Some are looking for something to fill the empty space in their beds, some in their hearts and others are not quite sure what they are looking for, they just are.
I have had my heart broken several times. It was ripped out from behind my ribs and my chest was sown back up, devoid of the thing that made me human, or so I thought. I grew accustomed to being sad, to looking at others with a longing to just be normal again, to wonder how they could laugh and how they could still see a world full of colors.
And then one day I woke up and realized that I had lost a companion, a old familiar friend had left me. The pain that I carried with me was gone and I hadn’t realized that it had left me. I no longer needed to walk around in a world of gray skies, the fog had lifted and I rejoined the world.
It was a terrible experience and like many things, I made it worse, I complicated the issues and made my own life more difficult than it had to be. But in some ways it was wonderful. It helped to teach me that I was tougher than I thought I was. My will and desire were like iron and would not break. (Can you tell that I think in very graphic terms.) I knew that if I let myself, if I gave myself permission to be happy and whole I would heal again and I did.

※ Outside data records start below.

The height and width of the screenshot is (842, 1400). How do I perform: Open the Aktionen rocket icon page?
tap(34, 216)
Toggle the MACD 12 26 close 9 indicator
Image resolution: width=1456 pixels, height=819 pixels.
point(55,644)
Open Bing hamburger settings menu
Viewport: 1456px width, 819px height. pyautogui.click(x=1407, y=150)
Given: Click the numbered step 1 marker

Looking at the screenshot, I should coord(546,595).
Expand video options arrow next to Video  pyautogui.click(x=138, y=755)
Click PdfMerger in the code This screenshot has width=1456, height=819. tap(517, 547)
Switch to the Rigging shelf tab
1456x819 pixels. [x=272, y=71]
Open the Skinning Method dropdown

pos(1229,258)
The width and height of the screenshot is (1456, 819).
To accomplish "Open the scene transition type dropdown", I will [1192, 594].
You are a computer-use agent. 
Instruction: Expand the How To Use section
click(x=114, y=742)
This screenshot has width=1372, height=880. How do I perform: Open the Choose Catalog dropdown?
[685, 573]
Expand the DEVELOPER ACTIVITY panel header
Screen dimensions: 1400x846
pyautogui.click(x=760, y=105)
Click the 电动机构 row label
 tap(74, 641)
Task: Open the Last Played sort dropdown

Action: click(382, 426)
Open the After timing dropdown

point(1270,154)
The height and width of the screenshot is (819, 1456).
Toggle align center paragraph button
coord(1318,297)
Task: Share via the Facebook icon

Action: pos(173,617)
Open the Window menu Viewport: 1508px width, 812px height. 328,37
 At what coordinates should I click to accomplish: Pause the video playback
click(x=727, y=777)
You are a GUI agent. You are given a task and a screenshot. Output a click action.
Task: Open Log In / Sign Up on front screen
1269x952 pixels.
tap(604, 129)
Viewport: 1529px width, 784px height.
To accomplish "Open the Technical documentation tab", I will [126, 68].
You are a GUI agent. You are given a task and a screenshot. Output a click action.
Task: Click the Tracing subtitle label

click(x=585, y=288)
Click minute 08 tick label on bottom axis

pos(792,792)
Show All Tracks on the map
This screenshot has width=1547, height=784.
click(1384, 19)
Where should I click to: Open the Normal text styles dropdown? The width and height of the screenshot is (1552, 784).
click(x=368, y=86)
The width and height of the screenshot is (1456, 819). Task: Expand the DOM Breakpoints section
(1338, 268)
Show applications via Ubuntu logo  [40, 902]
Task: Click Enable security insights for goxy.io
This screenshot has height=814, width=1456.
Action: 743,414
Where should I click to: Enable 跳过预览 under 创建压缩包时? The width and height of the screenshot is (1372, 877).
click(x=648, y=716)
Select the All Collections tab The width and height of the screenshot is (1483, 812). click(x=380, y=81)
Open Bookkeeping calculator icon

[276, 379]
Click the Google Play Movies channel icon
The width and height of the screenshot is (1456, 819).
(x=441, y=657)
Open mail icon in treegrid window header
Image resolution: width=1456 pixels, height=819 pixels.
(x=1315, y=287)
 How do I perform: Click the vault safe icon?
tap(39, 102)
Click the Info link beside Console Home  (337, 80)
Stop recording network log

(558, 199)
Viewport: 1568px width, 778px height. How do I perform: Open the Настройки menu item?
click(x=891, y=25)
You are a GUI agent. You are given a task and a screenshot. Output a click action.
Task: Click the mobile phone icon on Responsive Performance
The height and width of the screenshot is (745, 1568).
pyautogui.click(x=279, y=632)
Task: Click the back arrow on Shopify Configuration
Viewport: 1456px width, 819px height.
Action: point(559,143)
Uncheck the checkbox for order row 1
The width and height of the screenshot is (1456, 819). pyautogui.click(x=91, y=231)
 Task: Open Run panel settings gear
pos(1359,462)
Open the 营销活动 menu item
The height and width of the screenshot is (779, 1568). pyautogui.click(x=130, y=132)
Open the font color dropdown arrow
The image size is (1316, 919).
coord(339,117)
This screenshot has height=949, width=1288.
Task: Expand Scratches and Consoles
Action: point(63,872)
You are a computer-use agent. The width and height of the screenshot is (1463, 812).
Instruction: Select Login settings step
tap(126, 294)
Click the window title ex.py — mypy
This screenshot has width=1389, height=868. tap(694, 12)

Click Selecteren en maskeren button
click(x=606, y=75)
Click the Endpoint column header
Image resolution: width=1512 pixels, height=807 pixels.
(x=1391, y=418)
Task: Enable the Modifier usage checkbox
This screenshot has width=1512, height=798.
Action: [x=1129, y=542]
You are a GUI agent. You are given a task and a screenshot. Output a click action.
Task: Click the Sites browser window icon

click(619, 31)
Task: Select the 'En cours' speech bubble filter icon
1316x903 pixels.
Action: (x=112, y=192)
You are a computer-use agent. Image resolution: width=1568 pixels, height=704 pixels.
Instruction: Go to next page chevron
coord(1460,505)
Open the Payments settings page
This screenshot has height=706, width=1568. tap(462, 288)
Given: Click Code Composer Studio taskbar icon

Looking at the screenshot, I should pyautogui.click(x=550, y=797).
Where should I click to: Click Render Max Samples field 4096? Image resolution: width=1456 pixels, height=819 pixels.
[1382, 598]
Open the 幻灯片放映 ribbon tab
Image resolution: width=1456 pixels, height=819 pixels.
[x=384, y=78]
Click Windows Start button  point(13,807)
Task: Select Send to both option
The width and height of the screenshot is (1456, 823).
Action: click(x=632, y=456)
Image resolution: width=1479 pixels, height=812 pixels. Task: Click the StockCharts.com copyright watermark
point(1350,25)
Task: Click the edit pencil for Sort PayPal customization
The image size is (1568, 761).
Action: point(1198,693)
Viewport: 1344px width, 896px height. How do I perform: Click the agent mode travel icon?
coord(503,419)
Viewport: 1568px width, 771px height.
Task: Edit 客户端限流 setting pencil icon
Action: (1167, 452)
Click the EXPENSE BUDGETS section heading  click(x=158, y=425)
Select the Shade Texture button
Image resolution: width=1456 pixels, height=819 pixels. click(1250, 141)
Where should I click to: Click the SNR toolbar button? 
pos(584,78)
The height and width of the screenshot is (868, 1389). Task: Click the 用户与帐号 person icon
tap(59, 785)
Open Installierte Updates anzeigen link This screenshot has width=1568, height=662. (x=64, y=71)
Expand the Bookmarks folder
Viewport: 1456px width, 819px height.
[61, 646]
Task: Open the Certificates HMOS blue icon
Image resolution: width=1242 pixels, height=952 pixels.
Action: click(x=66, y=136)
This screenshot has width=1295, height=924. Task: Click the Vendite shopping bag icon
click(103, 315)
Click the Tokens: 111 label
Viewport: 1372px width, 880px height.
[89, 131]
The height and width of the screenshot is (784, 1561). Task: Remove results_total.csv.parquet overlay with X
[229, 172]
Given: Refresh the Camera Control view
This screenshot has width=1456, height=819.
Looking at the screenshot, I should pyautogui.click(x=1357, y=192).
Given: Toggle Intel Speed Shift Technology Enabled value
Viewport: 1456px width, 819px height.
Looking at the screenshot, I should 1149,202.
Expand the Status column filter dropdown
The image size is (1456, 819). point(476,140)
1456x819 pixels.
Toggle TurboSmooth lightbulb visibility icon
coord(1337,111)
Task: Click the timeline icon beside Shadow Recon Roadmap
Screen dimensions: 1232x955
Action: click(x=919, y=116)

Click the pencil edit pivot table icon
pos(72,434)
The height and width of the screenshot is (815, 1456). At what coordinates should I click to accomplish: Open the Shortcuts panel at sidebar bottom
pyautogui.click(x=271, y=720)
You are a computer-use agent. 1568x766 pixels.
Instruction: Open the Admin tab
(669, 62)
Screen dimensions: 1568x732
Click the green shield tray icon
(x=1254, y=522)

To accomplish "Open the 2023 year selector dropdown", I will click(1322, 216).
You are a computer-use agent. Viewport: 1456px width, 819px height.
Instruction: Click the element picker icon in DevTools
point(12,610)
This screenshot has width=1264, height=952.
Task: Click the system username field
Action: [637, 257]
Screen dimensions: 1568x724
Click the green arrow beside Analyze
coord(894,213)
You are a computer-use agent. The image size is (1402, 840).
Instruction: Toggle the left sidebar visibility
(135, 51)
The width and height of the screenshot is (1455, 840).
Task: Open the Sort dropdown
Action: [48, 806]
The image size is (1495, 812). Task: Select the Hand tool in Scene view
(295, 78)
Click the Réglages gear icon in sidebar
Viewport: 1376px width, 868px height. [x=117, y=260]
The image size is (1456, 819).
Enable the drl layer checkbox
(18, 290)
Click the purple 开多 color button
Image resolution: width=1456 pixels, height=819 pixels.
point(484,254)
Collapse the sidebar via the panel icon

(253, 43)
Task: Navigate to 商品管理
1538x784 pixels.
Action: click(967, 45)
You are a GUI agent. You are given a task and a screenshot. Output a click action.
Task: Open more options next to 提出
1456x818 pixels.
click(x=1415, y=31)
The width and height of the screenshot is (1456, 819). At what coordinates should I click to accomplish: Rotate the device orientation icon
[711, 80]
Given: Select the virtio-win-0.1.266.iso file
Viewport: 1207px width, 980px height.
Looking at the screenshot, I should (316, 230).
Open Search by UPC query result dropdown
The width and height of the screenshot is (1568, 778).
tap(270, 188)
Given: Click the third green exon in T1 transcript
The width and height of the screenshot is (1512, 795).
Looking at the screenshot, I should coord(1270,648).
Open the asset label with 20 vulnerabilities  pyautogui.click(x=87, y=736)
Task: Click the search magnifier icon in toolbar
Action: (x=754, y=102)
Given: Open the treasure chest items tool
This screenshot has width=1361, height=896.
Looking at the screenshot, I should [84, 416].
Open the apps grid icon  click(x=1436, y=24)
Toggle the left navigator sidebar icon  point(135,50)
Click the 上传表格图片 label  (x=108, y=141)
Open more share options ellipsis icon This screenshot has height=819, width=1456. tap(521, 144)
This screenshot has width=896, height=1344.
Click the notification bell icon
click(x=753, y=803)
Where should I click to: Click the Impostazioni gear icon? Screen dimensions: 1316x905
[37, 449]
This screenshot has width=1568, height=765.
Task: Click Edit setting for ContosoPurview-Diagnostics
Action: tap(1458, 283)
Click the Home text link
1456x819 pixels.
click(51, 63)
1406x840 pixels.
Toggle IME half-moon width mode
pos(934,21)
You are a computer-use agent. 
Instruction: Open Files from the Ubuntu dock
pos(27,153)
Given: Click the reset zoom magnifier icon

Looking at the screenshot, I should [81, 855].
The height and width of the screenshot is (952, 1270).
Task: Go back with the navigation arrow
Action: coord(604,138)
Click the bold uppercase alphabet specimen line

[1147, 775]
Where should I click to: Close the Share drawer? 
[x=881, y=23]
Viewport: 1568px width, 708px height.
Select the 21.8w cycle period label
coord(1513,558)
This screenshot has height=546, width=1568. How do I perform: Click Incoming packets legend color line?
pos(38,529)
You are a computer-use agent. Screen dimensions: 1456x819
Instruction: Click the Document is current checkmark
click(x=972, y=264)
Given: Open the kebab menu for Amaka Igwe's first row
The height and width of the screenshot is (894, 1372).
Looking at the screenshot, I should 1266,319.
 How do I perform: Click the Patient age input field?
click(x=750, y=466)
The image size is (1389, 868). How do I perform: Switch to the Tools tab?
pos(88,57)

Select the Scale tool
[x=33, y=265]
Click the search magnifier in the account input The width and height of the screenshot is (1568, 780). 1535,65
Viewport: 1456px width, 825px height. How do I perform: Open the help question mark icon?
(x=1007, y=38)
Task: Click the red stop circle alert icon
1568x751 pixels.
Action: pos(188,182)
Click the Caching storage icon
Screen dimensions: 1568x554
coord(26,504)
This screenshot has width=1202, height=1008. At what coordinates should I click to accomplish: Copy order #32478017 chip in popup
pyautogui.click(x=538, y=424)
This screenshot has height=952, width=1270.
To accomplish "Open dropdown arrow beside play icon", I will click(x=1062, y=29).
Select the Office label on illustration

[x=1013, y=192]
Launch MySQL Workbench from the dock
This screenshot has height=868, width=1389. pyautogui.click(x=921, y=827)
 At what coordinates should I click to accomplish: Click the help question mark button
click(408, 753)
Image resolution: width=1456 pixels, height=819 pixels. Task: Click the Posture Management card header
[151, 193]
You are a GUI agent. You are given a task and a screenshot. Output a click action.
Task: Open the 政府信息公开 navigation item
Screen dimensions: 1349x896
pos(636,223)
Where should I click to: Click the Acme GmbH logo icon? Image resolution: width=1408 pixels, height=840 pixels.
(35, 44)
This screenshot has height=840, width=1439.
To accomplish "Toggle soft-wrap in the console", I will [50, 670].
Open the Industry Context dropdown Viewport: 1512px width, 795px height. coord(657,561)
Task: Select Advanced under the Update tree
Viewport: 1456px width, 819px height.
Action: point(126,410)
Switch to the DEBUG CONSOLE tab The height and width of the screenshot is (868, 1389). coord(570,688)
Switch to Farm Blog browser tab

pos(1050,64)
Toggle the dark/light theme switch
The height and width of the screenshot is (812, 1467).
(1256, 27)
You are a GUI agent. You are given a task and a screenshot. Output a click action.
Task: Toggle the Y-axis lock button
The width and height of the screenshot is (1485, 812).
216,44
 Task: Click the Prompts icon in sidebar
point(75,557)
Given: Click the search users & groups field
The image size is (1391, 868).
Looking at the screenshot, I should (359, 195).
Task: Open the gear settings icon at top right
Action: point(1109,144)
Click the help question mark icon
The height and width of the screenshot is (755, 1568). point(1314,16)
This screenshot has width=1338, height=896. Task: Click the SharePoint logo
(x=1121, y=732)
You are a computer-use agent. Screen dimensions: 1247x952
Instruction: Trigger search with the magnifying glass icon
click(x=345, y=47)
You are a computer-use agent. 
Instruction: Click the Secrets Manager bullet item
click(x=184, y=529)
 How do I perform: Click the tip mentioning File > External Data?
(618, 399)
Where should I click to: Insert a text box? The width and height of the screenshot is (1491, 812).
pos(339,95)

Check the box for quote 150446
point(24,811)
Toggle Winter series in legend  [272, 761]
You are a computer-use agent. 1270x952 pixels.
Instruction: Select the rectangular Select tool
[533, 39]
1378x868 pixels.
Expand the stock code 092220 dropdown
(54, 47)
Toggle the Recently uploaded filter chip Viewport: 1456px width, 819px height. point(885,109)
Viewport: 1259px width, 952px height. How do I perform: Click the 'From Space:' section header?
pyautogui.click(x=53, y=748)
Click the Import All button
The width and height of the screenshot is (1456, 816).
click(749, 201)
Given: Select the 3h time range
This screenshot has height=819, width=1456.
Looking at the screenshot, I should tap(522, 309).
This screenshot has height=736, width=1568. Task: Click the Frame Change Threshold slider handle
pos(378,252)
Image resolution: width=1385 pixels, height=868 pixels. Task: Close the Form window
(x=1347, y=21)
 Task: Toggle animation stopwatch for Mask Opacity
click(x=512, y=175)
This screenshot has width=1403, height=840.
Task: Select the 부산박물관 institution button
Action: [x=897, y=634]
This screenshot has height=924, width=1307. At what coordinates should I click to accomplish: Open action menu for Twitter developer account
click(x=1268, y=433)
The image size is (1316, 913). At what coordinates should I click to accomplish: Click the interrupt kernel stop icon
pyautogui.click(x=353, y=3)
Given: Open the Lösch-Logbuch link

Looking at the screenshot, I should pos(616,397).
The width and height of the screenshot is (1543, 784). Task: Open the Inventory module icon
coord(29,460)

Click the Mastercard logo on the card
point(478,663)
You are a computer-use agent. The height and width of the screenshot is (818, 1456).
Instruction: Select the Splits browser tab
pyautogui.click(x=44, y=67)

Since then I have been through some terrible moments, times in which I wondered why I had ever allowed myself to feel for anyone again. I considered myself a fool and there are some people out there who unfairly bore the brunt of my anger and my sorrow. But I never did fall back into the same hole that I had initially been in. I learned from each experience, added knowledge and scar tissue to my being and kept moving.
And if there is one thing that I did take from everything it was to stop beating myself up over not knowing the answers. I don’t know why some things happen. I don’t know why some women loved me and others could not or would not. I don’t know why so many friends and acquaintances have died at such a young age. I don’t like not knowing, but I don’t have to know everything because sometimes you cannot. And if you allow yourself to foster unhealthy ambition for too long there are consequences.
So what I have found is that by easing back on the throttle I am a happier man and many of the answers I seek have come to me. I don’t always like them or find them to be incredibly satisfying, but they are answers.
Here is what I know for certain…..Nothing and everything. I know that I have friends and family whom I would die for. I have known and know love that burns so fiercely it leaves me gasping for breath. I have experienced passion that leaves a sharp a pain in my side and a burning feeling that does not diminish with time.
What I know for certain is that I am alive. I feel it and I live it. What else can a man ask for.
SelenaJ January 4, 2005 at 4:19 am
This was a great post Jack, it gives me hope that my broken heart will heal and my ski’s will someday be blue again.
annabel lee January 3, 2005 at 4:52 am
How moving. I hope that I, too, will know a life so rich. I hope 2005 brings you more love, more passion, and ever-greater happiness.
Grace January 2, 2005 at 6:35 pm
“…feeling so whole-y, god knows I was feeling alve…” Tom Waites
I was just asking for my laugh back- realized a year has passed and the loud gut laugh I am known for seems to have disappeared…will it return?
will it…it’s a matter of will, huh?
so cheers to survival and may we thrive in 2005
Janine January 2, 2005 at 2:38 am
Directed here from Brian’s page.
Powerful post. Lots of food for thought. Thank you!
Anonymous January 2, 2005 at 2:15 am
Rachel from Rachelland.blog-city.com writes:
I found solace in your words–at least someone else feels like I do. My hearts been broken so many times no amount of super glue can seem to hold it together, but I’m past the hurt and bitterness now. Sometimes I feel jealous of all the couples, but then I wonder how happy they really are. Why jump into something if it’s not going to be special just to fill a void.
I wish you all the best in 2005! Rachel
Jack's Shack January 2, 2005 at 2:11 am
I think that I am a few years older than you, sometimes there are some advantages with age. Just keep plugging away and working hard and things will fall into place. I know that it is easy for me to say, but I really believe it to be true.
Thank you for the kind words, I appreciate it. Life really is a journey, a collection of experiences to be shared with yourself and others.
Brian January 2, 2005 at 1:21 am
Jack, I’ve felt all these things too. This sums up what I’m feeling better than anything I’ve written. I’m inspired by what you wrote. Thank you.
Esther Kustanowitz January 2, 2005 at 12:47 am
You are very lucky indeed if you can hold true to feeling that you are alive and keep on living it. You say, “what else could a man ask for,” but truthfully, you’ve got a dear family which you’ve blogged about enamoredly (if that’s even a word), so it’s not really just about being alive. It’s about being alive in your particular circumstances, right?
As you probably know (if you’ve been reading my blog), I’m in a bit of an emotionally disheveled moment these days, so forgive a single gal’s cynicism.